"""

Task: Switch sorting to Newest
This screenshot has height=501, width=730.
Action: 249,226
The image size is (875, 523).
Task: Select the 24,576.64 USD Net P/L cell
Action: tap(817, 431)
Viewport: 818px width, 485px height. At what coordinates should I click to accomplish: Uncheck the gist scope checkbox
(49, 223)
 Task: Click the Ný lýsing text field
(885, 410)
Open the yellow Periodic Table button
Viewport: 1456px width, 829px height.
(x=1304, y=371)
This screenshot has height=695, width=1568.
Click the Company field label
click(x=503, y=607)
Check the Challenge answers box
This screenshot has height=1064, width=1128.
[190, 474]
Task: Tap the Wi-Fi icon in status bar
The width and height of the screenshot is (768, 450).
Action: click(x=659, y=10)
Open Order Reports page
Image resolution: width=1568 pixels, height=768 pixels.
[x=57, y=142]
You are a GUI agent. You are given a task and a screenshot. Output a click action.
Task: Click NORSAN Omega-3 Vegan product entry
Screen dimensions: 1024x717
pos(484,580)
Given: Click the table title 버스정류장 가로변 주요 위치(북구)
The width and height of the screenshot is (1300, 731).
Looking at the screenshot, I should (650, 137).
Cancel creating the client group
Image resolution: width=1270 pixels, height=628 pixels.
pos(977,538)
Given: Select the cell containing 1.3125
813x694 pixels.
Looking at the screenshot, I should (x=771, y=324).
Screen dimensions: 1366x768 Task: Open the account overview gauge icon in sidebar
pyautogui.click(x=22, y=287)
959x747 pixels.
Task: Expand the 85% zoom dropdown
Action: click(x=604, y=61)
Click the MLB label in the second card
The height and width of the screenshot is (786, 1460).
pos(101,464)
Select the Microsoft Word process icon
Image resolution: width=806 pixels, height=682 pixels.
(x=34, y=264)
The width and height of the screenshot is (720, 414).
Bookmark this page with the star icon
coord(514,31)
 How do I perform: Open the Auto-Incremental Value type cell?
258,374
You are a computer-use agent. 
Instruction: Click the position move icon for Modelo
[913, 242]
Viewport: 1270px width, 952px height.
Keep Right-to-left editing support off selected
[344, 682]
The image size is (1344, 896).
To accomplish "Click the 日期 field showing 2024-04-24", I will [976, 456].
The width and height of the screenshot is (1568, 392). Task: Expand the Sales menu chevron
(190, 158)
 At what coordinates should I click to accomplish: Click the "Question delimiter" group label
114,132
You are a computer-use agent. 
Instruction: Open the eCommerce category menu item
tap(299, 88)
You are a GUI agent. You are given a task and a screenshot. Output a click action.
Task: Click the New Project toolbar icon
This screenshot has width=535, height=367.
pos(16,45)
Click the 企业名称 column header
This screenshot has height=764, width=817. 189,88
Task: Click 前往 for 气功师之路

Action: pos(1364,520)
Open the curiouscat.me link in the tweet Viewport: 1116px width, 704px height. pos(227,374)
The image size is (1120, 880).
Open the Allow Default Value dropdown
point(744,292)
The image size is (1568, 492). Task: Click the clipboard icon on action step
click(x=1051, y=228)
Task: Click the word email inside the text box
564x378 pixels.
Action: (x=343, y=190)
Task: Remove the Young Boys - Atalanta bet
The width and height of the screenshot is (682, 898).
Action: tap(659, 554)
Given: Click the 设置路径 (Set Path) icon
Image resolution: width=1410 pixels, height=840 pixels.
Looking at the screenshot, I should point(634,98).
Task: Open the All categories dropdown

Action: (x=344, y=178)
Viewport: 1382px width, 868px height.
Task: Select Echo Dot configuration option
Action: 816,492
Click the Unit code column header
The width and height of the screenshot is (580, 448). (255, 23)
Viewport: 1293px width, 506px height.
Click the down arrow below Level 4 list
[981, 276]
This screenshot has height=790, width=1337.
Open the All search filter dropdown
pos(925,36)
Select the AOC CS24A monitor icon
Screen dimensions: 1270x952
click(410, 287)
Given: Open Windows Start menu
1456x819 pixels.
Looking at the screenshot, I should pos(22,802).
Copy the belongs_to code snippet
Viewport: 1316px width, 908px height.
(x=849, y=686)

"""

== Problem description ==
Copy out the data exactly, keeping each line whole.

== Solution below ==
Task: Switch sorting to Newest
This screenshot has height=501, width=730.
Action: 249,226
The image size is (875, 523).
Task: Select the 24,576.64 USD Net P/L cell
Action: tap(817, 431)
Viewport: 818px width, 485px height. At what coordinates should I click to accomplish: Uncheck the gist scope checkbox
(49, 223)
 Task: Click the Ný lýsing text field
(885, 410)
Open the yellow Periodic Table button
Viewport: 1456px width, 829px height.
(x=1304, y=371)
This screenshot has height=695, width=1568.
Click the Company field label
click(x=503, y=607)
Check the Challenge answers box
This screenshot has height=1064, width=1128.
[190, 474]
Task: Tap the Wi-Fi icon in status bar
The width and height of the screenshot is (768, 450).
Action: click(x=659, y=10)
Open Order Reports page
Image resolution: width=1568 pixels, height=768 pixels.
[x=57, y=142]
You are a GUI agent. You are given a task and a screenshot. Output a click action.
Task: Click NORSAN Omega-3 Vegan product entry
Screen dimensions: 1024x717
pos(484,580)
Given: Click the table title 버스정류장 가로변 주요 위치(북구)
The width and height of the screenshot is (1300, 731).
Looking at the screenshot, I should (650, 137).
Cancel creating the client group
Image resolution: width=1270 pixels, height=628 pixels.
pos(977,538)
Given: Select the cell containing 1.3125
813x694 pixels.
Looking at the screenshot, I should (x=771, y=324).
Screen dimensions: 1366x768 Task: Open the account overview gauge icon in sidebar
pyautogui.click(x=22, y=287)
959x747 pixels.
Task: Expand the 85% zoom dropdown
Action: click(x=604, y=61)
Click the MLB label in the second card
The height and width of the screenshot is (786, 1460).
pos(101,464)
Select the Microsoft Word process icon
Image resolution: width=806 pixels, height=682 pixels.
(x=34, y=264)
The width and height of the screenshot is (720, 414).
Bookmark this page with the star icon
coord(514,31)
 How do I perform: Open the Auto-Incremental Value type cell?
258,374
You are a computer-use agent. 
Instruction: Click the position move icon for Modelo
[913, 242]
Viewport: 1270px width, 952px height.
Keep Right-to-left editing support off selected
[344, 682]
The image size is (1344, 896).
To accomplish "Click the 日期 field showing 2024-04-24", I will [976, 456].
The width and height of the screenshot is (1568, 392). Task: Expand the Sales menu chevron
(190, 158)
 At what coordinates should I click to accomplish: Click the "Question delimiter" group label
114,132
You are a computer-use agent. 
Instruction: Open the eCommerce category menu item
tap(299, 88)
You are a GUI agent. You are given a task and a screenshot. Output a click action.
Task: Click the New Project toolbar icon
This screenshot has width=535, height=367.
pos(16,45)
Click the 企业名称 column header
This screenshot has height=764, width=817. 189,88
Task: Click 前往 for 气功师之路

Action: pos(1364,520)
Open the curiouscat.me link in the tweet Viewport: 1116px width, 704px height. pos(227,374)
The image size is (1120, 880).
Open the Allow Default Value dropdown
point(744,292)
The image size is (1568, 492). Task: Click the clipboard icon on action step
click(x=1051, y=228)
Task: Click the word email inside the text box
564x378 pixels.
Action: (x=343, y=190)
Task: Remove the Young Boys - Atalanta bet
The width and height of the screenshot is (682, 898).
Action: tap(659, 554)
Given: Click the 设置路径 (Set Path) icon
Image resolution: width=1410 pixels, height=840 pixels.
Looking at the screenshot, I should point(634,98).
Task: Open the All categories dropdown

Action: (x=344, y=178)
Viewport: 1382px width, 868px height.
Task: Select Echo Dot configuration option
Action: 816,492
Click the Unit code column header
The width and height of the screenshot is (580, 448). (255, 23)
Viewport: 1293px width, 506px height.
Click the down arrow below Level 4 list
[981, 276]
This screenshot has height=790, width=1337.
Open the All search filter dropdown
pos(925,36)
Select the AOC CS24A monitor icon
Screen dimensions: 1270x952
click(410, 287)
Given: Open Windows Start menu
1456x819 pixels.
Looking at the screenshot, I should pos(22,802).
Copy the belongs_to code snippet
Viewport: 1316px width, 908px height.
(x=849, y=686)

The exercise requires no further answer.